▶ _PROVIDED TEXT_
########################################

A naive assembly of local states collected sequentially, without coordination, produces a global state that may not correspond to any state the system actually passed through. A message sent before one process's state is recorded but received after another's can appear to have vanished or been duplicated, yielding a logically impossible snapshot.

A global state is consistent if it corresponds to a state through which a possible execution of the system could have passed: formally, no message is recorded as received unless it is also recorded as sent. This notion, introduced by K. Mani Chandy and Leslie Lamport in 1985, is also expressed as a consistent cut of the system's execution history. Chandy and Lamport proved that any consistent global state is reachable from the system's initial state, and the actual current state is reachable from any recorded consistent global state.

Consistent global states underpin deadlock detection, termination detection, distributed garbage collection, checkpointing for fault tolerance, and distributed debugging. They are sufficient for evaluating stable predicates, properties that once true remain true, without requiring the system to pause.

System model

The model adopted by Chandy and Lamport consists of a fixed set of n processes p1, p2, …, pn connected by directed FIFO channels.[1][2] Channel cij carries messages from pi to pj. Channels are reliable: they deliver messages in order without loss or duplication, and a directed path exists between every pair of processes.

Each process executes a sequence of three types of events: a send event on an outgoing channel, a receive event on an incoming channel, or an internal event that changes local state without communicating.[1][3] The local state si of process pi after an event is the information sufficient to determine pi's future behaviour. The channel state Mij is the sequence of messages sent on cij that have not yet been received; these are the messages in transit on that channel at a given instant.

The happened-before relation on events, introduced by Lamport in 1978, provides a partial order: event e happened before event f if e and f are events of the same process and e precedes f, or if e is a send and f is the corresponding receive, or if there exists an event g such that e happened before g and g happened before f.[2]

Global state

A global state of the system is a tuple

GS=(s1,s2,,sn, M12,M13,,Mn(n1))

consisting of a local state si for each process pi and a channel state Mij for each channel cij.[1][4] The channel state Mij records the sequence of messages in transit on cij: those sent by pi but not yet received by pj.

As a mathematical object, a global state need not correspond to any instant that was simultaneously observable from a single vantage point.[2] Two processes may have their local states recorded at different real times, and messages in transit during that interval may appear in neither process's local state.

Example. Consider three processes p1, p2, p3. If p1 has sent message m12 but p2 has not yet received it, a global state recording p1's post-send state and p2's pre-receive state must record M12 containing m12 to account for the message in transit. Omitting m12 from the channel state would produce a global state no real execution could pass through.

########################################

▶ _DATA EXTRACT_

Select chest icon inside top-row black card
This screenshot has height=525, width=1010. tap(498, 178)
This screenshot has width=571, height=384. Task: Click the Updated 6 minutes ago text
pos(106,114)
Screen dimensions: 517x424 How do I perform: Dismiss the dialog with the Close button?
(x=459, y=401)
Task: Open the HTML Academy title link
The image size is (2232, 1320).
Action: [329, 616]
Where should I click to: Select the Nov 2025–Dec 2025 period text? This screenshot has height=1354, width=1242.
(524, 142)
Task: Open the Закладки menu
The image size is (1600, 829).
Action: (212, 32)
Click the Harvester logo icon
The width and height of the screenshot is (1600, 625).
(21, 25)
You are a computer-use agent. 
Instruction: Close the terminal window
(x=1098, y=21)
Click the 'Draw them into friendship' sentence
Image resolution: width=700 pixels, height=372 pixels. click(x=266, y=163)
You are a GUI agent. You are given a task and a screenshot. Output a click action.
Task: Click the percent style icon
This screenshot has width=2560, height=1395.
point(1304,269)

########################################

▶ _WHAT YOU NEED TO DO_
Print everything from "Each process executes" down to "a given instant." in the passage on consistent global states, word for word. The material is separate from the passage on consistent global states.

▶ _SOLUTION FOR THIS TASK_
Each process executes a sequence of three types of events: a send event on an outgoing channel, a receive event on an incoming channel, or an internal event that changes local state without communicating.[1][3] The local state si of process pi after an event is the information sufficient to determine pi's future behaviour. The channel state Mij is the sequence of messages sent on cij that have not yet been received; these are the messages in transit on that channel at a given instant.